Unfassbar, wie schnell die Zeit vergangen war. Beinahe ein ganzes Jahrhundert war sie nun alt. Wer hätte ihr, Donna Lucia di Stefano, das damals zugetraut, als sie als fünfte von sieben Geschwistern auf einem Hof weit im Hinterland von Palermo auf die Welt gekommen war? Sie kicherte. Vermutlich niemand. Aber das konnten sie ihr ja demnächst auch alle selbst ins Gesicht sagen, wenn sie sich im Garten Herrgotts wiedertrafen. Es sei denn, sie waren dort oben nicht willkommen gewesen. Nun, das war deren Problem, nicht ihres. Und bis dahin - mühsam schob sie sich mithilfe ihres Nachtkästchens in den aufrechten Stand, wobei sie zweimal wieder auf ihr Hinterteil plumpste, bevor sie endlich stabil stehen und den ersten Schritt in Richtung Fenster machen konnte -, bis dahin würde sie hier unten noch ein wenig für Ordnung sorgen.
»Älter werden ist wirklich nichts für Feiglinge«, knurrte sie und tappte, einen zittrigen Schritt nach dem anderen, zum Fenster, um die Jalousien zu öffnen.

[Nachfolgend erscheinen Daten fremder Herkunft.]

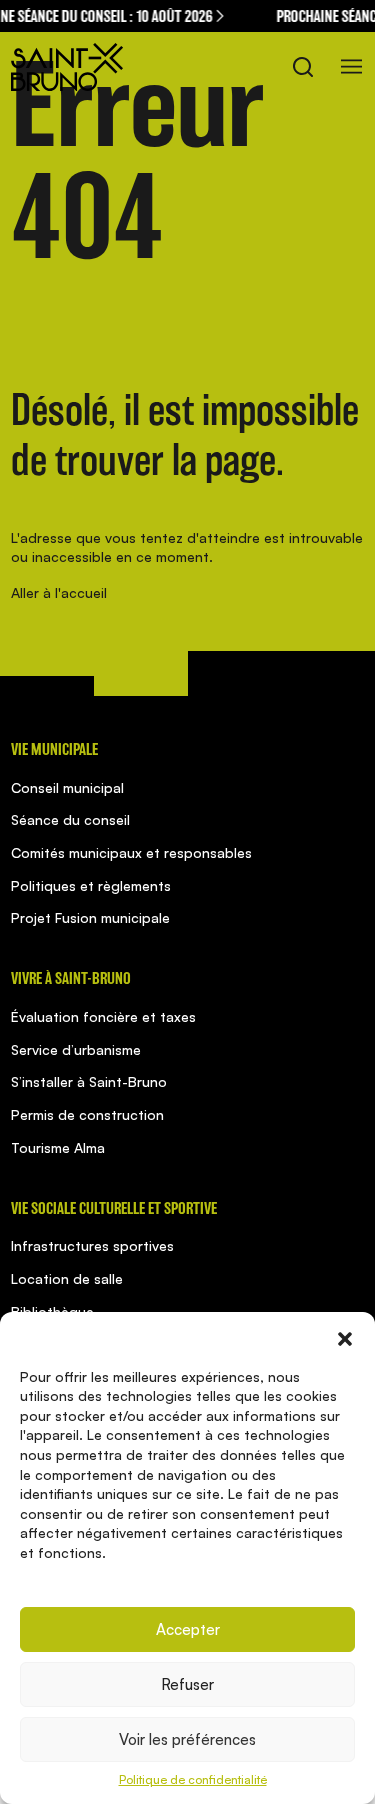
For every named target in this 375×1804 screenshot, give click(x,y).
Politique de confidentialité (193, 1779)
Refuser (187, 1684)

Auch wenn sie mehr als sieben Jahrzehnte hier auf der Fattoria Mimosa verbracht hatte (und einige dieser Jahre sogar beinahe glücklich gewesen war), so konnte sie sich nie an diesem unglaublichen Anblick sattsehen, der sich vor ihr ausbreitete: Unter ihr im Hof blühten üppige rosafarbene Kamelien, weiße Trompetenbäume und hellrosafarbene Kosmeen in den Terrakottatöpfen und leuchteten mit den pinkfarbenen Bougainvilleen, die den Eingang zur Küche einrahmten, um die Wette. Würden all diese Farben von Tönen begleitet, wäre dies der Höhepunkt eines unvergleichlichen Konzerts, gespielt von der Natur, diesem riesigen Orchester.
Donna Lucia lächelte und schloss für einen Moment die Augen. Es roch unvergleichlich nach Frühling. Der Morgen trug außerdem den Duft nach Kaffee und das Geplauder aus der Küche in ihr Schlafzimmer.
Es gab kaum eine Jahreszeit, die sie lieber mochte. Überall blühten jetzt die gelben Mimosen, die der Fattoria ihren Namen gaben, und ihr geliebter Mandelbaum, der mitten im Hof der Fattoria stand, war in eine Wolke aus rosafarbenen Blättern gehüllt. Für sie gab es keinen besseren Ort als unter seinem schützenden Dach und auf der Bank, die ihr Schwiegersohn Federico, »Papi«, um dessen knorrigen Stamm für sie gebaut hatte. Ab und zu machte sogar er etwas richtig. Musste man ihm ja nicht gleich auf die Nase binden. Anche uno scoiattolo cieco ogni tanto trova una noce. Auch ein blindes Eichhörnchen fand schließlich einmal eine Nuss.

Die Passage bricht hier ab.